Data extracted from a collection
= = = = =

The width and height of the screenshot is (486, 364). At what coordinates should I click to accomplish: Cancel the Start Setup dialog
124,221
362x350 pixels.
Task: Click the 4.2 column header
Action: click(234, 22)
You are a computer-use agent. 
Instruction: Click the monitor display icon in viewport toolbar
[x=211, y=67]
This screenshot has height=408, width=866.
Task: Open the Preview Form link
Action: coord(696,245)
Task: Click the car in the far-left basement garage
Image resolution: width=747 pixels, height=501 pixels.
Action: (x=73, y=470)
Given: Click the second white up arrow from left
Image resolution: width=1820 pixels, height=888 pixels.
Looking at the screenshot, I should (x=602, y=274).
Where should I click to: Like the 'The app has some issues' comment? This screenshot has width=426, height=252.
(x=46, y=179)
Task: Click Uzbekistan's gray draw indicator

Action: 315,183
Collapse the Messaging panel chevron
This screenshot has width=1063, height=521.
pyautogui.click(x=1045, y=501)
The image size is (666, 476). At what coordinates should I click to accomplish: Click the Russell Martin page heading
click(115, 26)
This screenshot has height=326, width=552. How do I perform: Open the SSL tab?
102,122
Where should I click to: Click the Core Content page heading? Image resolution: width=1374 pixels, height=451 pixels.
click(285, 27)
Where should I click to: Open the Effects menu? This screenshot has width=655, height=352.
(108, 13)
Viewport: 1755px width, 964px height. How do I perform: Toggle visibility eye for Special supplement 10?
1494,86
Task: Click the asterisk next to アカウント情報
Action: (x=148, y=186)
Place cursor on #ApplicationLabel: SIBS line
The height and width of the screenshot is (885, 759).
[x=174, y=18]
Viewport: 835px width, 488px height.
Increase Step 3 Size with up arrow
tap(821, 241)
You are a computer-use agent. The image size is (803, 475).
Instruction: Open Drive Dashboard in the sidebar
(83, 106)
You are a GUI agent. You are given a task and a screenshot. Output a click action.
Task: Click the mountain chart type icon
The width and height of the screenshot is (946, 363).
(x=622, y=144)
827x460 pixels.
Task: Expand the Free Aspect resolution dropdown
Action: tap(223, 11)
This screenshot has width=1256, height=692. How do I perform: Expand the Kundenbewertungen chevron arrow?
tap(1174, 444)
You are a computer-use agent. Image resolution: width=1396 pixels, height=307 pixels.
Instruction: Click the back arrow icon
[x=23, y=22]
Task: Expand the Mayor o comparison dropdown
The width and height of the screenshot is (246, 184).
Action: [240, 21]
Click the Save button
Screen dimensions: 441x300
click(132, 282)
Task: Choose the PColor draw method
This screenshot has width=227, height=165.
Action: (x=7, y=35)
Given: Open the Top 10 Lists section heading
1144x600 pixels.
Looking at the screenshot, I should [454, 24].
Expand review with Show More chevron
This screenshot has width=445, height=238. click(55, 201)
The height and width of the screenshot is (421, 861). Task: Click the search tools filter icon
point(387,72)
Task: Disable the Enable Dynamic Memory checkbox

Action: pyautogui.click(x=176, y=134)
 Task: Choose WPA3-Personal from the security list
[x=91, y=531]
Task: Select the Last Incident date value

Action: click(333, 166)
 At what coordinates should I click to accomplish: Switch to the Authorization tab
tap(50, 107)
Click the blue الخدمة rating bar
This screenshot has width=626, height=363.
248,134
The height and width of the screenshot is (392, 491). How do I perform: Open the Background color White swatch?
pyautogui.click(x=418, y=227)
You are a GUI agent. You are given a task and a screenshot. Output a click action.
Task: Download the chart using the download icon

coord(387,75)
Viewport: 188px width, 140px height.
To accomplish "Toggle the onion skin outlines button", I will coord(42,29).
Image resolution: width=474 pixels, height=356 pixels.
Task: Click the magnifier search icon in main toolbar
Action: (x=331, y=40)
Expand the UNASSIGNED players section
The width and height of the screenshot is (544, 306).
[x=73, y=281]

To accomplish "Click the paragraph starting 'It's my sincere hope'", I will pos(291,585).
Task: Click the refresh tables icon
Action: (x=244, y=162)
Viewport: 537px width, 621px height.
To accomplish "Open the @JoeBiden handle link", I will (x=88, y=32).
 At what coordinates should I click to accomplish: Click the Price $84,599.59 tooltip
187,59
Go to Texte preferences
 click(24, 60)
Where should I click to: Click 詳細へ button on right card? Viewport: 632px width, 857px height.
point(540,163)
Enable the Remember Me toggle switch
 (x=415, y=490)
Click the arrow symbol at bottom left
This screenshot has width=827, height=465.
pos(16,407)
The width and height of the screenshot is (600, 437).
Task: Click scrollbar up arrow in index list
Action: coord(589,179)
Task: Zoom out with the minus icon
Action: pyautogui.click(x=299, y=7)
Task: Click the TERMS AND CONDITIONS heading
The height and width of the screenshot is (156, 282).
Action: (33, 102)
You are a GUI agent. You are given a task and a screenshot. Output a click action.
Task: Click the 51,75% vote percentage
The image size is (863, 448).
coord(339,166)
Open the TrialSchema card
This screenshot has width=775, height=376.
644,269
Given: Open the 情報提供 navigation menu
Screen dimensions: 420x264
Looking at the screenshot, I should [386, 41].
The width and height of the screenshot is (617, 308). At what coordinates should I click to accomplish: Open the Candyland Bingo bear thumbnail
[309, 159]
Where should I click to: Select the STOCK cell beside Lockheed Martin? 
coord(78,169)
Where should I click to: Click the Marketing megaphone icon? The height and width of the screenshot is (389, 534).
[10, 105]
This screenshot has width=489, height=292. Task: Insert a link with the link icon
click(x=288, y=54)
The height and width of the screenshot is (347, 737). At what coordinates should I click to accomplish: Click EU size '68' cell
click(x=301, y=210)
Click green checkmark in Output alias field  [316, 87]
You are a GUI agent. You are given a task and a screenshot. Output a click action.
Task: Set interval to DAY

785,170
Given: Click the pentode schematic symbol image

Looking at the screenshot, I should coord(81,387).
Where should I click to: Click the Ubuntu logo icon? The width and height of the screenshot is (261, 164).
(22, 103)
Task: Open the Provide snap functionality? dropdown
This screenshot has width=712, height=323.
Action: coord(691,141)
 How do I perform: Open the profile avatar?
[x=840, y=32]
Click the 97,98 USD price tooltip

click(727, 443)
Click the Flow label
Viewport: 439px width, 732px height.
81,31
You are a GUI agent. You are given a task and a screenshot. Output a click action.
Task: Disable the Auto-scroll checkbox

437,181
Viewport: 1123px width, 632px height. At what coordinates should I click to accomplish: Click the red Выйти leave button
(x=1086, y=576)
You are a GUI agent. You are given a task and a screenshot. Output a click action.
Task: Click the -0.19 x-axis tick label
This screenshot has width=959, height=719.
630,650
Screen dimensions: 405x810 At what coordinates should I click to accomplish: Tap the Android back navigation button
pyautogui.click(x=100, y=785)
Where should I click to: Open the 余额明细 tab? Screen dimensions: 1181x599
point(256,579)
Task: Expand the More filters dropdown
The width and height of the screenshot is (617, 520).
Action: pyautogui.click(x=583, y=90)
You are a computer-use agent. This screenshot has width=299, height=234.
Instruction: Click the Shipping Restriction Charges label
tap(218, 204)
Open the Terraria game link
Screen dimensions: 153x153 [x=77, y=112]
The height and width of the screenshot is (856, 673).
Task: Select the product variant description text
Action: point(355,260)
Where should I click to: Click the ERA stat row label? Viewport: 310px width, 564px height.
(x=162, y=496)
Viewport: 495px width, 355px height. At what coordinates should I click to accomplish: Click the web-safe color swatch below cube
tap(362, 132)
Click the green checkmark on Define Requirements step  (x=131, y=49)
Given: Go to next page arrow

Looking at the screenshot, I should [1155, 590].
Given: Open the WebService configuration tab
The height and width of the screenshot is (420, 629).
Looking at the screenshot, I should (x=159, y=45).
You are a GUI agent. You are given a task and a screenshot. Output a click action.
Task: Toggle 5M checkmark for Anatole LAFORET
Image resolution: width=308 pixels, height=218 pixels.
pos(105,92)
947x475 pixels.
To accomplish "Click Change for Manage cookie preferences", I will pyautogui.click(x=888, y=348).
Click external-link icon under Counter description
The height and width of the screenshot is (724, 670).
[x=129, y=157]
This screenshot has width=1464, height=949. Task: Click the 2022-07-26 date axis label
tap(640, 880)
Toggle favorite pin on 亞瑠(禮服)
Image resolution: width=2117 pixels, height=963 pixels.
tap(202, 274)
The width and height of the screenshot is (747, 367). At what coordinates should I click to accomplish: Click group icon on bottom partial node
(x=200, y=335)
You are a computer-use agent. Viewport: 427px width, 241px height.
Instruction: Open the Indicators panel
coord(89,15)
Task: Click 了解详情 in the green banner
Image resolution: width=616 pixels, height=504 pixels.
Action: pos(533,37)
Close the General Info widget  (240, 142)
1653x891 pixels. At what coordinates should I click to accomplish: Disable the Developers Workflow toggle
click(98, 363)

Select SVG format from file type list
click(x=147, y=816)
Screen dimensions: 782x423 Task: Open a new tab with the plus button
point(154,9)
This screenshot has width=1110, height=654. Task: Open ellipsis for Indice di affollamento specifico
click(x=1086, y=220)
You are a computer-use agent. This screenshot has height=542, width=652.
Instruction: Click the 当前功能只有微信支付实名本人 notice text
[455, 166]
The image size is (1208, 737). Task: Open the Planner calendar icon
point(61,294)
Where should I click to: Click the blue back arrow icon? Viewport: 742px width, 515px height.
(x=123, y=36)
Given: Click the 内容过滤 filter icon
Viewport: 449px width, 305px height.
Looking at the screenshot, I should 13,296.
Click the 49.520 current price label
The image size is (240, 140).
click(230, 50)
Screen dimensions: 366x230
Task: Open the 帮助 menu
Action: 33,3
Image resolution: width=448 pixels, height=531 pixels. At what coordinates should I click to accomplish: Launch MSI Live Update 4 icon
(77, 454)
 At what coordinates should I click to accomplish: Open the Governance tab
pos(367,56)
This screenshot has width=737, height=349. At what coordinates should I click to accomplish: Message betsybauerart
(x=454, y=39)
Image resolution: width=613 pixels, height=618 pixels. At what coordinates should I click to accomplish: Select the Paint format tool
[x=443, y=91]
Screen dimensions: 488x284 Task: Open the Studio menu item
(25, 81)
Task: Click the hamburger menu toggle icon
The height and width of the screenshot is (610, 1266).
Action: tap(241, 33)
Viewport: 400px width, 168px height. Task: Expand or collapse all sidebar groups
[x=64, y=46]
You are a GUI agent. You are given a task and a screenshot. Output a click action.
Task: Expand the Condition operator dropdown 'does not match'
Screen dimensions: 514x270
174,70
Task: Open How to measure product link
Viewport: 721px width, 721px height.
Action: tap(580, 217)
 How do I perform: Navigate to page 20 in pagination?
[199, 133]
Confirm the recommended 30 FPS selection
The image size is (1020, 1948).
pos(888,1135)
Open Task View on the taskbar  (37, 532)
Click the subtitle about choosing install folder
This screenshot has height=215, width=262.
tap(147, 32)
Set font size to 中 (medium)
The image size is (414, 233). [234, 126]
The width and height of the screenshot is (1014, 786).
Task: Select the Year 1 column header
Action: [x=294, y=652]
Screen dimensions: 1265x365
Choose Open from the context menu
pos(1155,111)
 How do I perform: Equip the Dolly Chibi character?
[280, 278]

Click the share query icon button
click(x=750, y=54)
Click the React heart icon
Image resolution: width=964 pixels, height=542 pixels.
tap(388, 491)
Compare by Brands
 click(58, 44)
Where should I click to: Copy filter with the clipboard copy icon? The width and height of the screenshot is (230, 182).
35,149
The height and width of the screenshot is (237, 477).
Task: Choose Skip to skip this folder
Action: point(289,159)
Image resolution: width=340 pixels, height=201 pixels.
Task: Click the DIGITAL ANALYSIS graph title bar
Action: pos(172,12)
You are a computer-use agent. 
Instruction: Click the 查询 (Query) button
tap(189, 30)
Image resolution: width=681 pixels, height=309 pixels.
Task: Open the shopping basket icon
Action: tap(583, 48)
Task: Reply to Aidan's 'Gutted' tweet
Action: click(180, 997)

= = = = =

Write out every line from the data above that includes "section".

Given: Open the Top 10 Lists section heading
Expand the UNASSIGNED players section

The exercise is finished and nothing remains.